Intolerance is by no means pervasive. Within the protest camp, Igor insists, "There are no parties, only people who love Ukraine." And while Igor talks to strangers only in Ukrainian, with friends he jokes in Russian.

Igor and his friends have become idols for their elders, who have come to respect their fresh point of view. Serhiy, a retired farmer from Poltava, 185 miles east of the capital, said the young protesters are pointing the way forward, while everyone else gets mired in age-old squabbles.
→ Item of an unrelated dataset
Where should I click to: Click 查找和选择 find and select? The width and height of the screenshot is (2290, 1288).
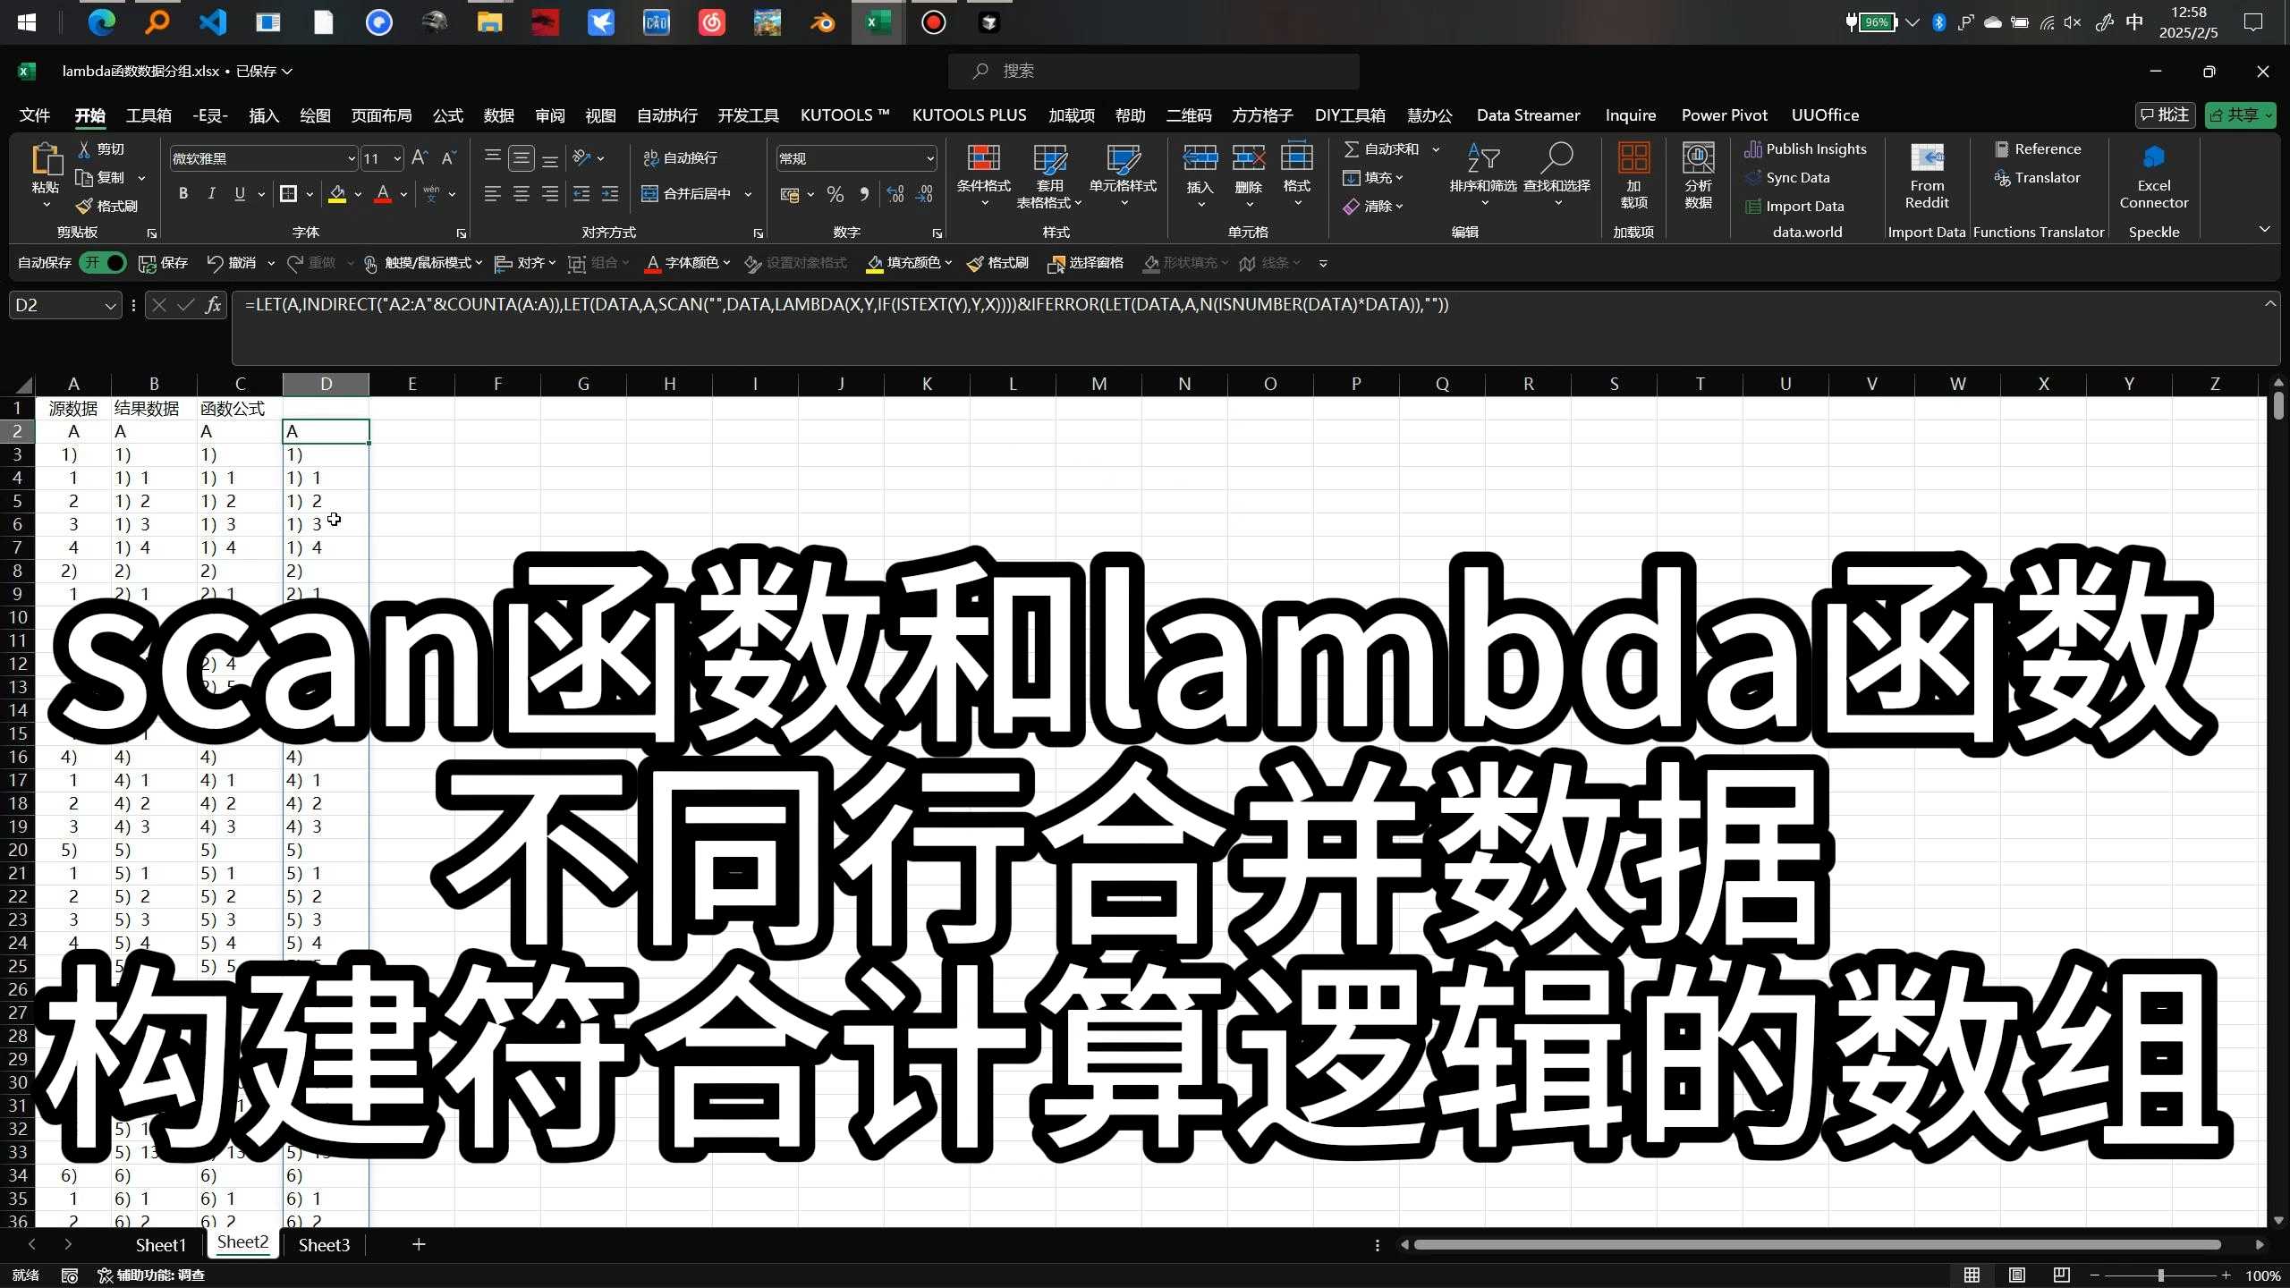[1556, 176]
"Since this all began, my wife and I have been taking turns coming to Kiev to show our support," he said. "People say we're nationalists. Yes, I suppose I'm a nationalist. But all that means is that I'm Ukrainian and I live in Ukraine with my childhood friends, who are Poles and Russians and Jews and Tatars, and we all need to believe in ourselves and in our country."

When he's not in Kiev seeing the protests first hand, he keeps track of them through broadcasts on Voice of America and Radio Free Europe, as does Oleg, who lives on the outskirts of the capital. Oleg has become so enamored with the U.S. government-funded news service that he's come up with a radical proposal: Ukraine should become the 51st state.

"Why not?" he said. "If we put it to a referendum here, it would pass, no problem. I even checked the U.S. Constitution, and if we can become a state before my son is born, he can grow up to be president of the United States."

Sam Greene is a freelance journalist based in Moscow who writes for the Post-Gazette.